I noticed my hermianthus carpet has been withering a bit lately, it is forming string clumps without the bushy compact leaves it used to be. I suspect the Amazonia substrate has run its course as it has been there over 2 years now without additions. Can anyone recommend any root tabs or supplements I can use which will help the hermianthus carpet? I am already dosing TNC complete daily + CO2 gas.


----------



## ceg4048 (23 Jun 2021)

Hello,
       You'd be better off suspecting a fault in your CO2/flow/distribution rather than Amazonia, especially if you are already dosing TNC. The symptoms you describe have nothing to do with nutrients and everything to do with CO2.

Cheers,


----------



## Zeus. (23 Jun 2021)

A full tank pic and some tanks details - size and filter output would help also. Have you done a pH profile?


----------



## jkh13 (27 Jun 2021)

Haven't done a PH profile recently, I need a PH pen for this right?

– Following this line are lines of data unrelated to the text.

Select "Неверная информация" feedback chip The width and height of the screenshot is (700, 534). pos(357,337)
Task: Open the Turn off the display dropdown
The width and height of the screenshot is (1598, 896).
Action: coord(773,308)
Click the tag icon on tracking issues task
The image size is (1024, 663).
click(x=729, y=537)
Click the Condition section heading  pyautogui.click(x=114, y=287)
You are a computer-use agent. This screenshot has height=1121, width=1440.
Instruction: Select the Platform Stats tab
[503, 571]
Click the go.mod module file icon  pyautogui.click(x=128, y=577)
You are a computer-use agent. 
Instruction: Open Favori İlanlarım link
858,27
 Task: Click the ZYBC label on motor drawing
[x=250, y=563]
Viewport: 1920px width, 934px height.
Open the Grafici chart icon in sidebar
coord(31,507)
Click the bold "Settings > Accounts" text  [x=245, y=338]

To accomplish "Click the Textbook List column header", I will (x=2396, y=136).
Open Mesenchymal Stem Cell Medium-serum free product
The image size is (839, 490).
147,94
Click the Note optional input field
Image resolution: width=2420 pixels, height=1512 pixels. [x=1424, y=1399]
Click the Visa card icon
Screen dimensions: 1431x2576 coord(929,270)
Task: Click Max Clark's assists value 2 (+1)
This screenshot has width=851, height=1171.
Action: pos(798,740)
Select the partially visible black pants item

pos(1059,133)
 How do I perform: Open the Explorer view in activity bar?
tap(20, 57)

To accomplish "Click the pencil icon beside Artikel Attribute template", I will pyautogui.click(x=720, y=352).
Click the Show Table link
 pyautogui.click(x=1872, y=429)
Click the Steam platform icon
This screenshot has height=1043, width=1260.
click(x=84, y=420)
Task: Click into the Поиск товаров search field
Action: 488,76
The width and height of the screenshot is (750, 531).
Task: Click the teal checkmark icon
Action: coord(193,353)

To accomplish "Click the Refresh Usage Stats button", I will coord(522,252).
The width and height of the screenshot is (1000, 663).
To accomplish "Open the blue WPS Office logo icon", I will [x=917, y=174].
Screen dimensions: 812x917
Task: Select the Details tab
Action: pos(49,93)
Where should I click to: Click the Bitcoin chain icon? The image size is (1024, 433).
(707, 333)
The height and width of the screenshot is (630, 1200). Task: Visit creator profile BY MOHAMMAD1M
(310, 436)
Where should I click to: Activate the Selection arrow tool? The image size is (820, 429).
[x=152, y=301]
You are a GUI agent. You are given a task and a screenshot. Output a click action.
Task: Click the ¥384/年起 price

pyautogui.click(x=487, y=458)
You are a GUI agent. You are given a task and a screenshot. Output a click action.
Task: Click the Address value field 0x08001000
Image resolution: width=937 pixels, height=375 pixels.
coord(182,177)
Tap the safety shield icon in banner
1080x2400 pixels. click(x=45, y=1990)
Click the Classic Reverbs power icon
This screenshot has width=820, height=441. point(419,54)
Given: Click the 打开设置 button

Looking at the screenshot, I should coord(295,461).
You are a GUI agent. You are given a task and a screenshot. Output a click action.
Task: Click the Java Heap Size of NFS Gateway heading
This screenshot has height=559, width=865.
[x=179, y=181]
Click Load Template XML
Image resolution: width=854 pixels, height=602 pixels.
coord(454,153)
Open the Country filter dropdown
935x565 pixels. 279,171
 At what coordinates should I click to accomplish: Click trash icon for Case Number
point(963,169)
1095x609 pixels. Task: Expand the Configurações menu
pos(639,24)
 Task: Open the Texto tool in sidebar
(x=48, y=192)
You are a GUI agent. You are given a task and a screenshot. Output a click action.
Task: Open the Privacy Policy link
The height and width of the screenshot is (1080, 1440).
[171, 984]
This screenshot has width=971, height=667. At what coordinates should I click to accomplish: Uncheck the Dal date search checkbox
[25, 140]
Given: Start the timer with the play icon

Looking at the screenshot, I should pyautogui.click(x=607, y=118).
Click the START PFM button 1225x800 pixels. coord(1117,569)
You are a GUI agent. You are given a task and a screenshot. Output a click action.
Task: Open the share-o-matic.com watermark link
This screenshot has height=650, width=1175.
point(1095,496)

Tank is 36L, filter is Eheim classic 250 (440Lph rated). I will update with some images in a second. I had a bad outbreak of string algae/BBA earlier in the year as well but seems to be mostly under control now, some remnants of black beard left but doesn't seem to be growing more.


----------



## plantnoobdude (27 Jun 2021)

elongated growth suggest co2 issues


----------